Increasing clarity around fixing obligations and responsibility in the event of a compromise of personal data:

Three significant parties are listed under the 2022 Bill to whom its provisions can be applied: A data fiduciary is the organisation that chooses the reason for and the method for processing data. A data processor is the organisation that handles personal data on the data fiduciary’s behalf. The term “processing” is defined as an automated action carried out on digital personal data throughout its lifecycle, such as collection, recording, organisation, structuring, storage, adaptation, alteration, etc..

The definition of “storage” is quite broad, which could lead to the inclusion of property owners, lessors, licensors, and colocation service providers (collectively, “infrastructure providers”) as data processors since they give data fiduciaries/data processors space and infrastructure support for their servers and equipment at the data centre building. The infrastructure provider, who is not even permitted to monitor, access, or control any personal data held in such servers/equipment, continues to have no control over the servers and equipment (wherein data, platforms, and apps are stored).

Therefore, it is important to add a clarification that states that an entity is not considered to be “processing” personal data if it merely provides space and infrastructure support and does not monitor or access the personal data stored on a server or other piece of equipment owned by a data fiduciary.

Furthermore, it would be excessively burdensome for infrastructure providers to uphold the duties of data processors when they are only giving the space and infrastructure support to data fiduciary/data processor for their servers and equipment in the building.

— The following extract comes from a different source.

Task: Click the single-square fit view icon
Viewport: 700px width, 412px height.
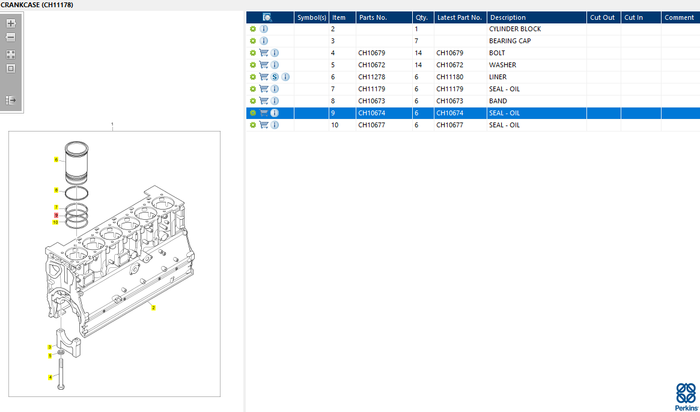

For instance, the requirement that infrastructure providers act as data processors and report any personal data breach events to all data principals and the Data Protection Board of India even though they have no access to or knowledge of the Data Principals and are not involved in any processing of the Personal Data, making it impossible for them to notify the affected Users.

In a digitally connected society, data centres are incredibly important. Data centres are cost-effective storage facilities that provide the highly resilient infrastructure required to guarantee 100 per cent uptime for all critical services required by their clients.

This ensures that the clients’ businesses, operations, and systems—including their equipment and servers—perform effectively, efficiently, and most importantly continuously. Businesses and even government agencies are depending more on the secure surroundings of data centres to store sensitive information.

As a result, eliminating obstacles and uncertainties would boost investor confidence and promote the growth of the data centre industry, which was recently given the infrastructure status in the most recent Union budget 2022–23.

Given the enormous potential that lies ahead, the 2022 Bill must serve as an enabler that not only encourages the development of data centres in India but also as a building component of Digital India for a thriving economy.